Seanad debates
Wednesday, 5 November 2025
Nithe i dtosach suíonna - Commencement Matters
State Examinations
2:00 am
Shane Curley (Fianna Fail)
I thank the Minister of State, Deputy Richmond, for being back in the House again. We have discussed this previously in the Seanad. As we head into mock exam season, there is an urgent need for clarity and certainty for students with dyslexia and dyscalculia in the 2026 leaving certificate. A 2009 expert advisory group recommended immediate roll-out of extra time in exams in the leaving certificate for students with dyslexia and dyscalculia. More recently, Dr. Keith Murphy, from TU Dublin, and child psychologist Dr. Colman Noctor have echoed those requests, 17 years later. We have seen no major progress.
The impact is heartbreaking in a lot of cases. A few weeks ago, at a meeting of the Oireachtas joint committee on education, we had before us Sive O'Brien, who is a senior cycle student in the Bower, in Athlone. Sive outlined the fact that, despite being an incredibly intelligent student and having the ability to answer the questions in exams, she did not finish one of her junior certificate exams.Students study 12, 13 or 14 subjects to exam for the junior certificate. She did not finish one of them. Dyslexia Ireland has consistently called for a national roll-out of this. I raised this in the Oireachtas committee. I put it out on my social media channels and the feedback I got was absolutely overwhelming, from both the students themselves and their parents. I have been stopped on the street to be thanked for raising this on behalf of students to try to get the right thing done. This is the right thing to do for the 2026 leaving certificate across the board nationally. It is already the norm at third level. Basically, the State Examinations Commission, SEC, is about to engage in a review project of the pilot scheme that is going to be potentially done in the 2026 leaving certificate, if it continues as it says it has and goes ahead with what it is planning to do. However, the third level researchers who will review it are already implementing extra time when they give their students exams. It is ten minutes per hour or part of an hour of an exam. That is the norm at third level where we are going to ask them to review what is happening at second level and I do not think that makes sense.

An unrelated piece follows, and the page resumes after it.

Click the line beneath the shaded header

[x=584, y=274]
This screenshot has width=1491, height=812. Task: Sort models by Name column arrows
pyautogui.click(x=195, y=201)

From the State Examinations Commission itself, we had Ms Feeney in. In that joint Oireachtas committee, she claimed that significant progress, in her words, and significant change has happened. In 17 years since the first expert advisory group told it to immediately roll it out nationally, it has not. It may roll it out on a pilot project basis in 2026. It does not get the lasting damage this does to students. It does not get the fact that it is creating a self-image of failure and inferiority when we set students up to fail. They cannot process the information in time to get their answers out on paper and it is causing them severe anxiety and dismay when they fail their exams through no fault of their own because of the system that is set up to make them fail.
We do not need expensive pilot programmes or reviews. We need extra time right now for students in the 2026 leaving certificate. I know the Minister, Deputy McEntee, is not here today. She is the eighth senior Minister who has had this on their table. It is not her fault but I really need her to intervene right now and tell the SEC to do what it should have done years ago, which is to roll it out nationally in 2026 and give students extra time. One final thing: it will not cost a cent - not a single cent - to the State to give them extra time in exams and I think it is a no-brainer.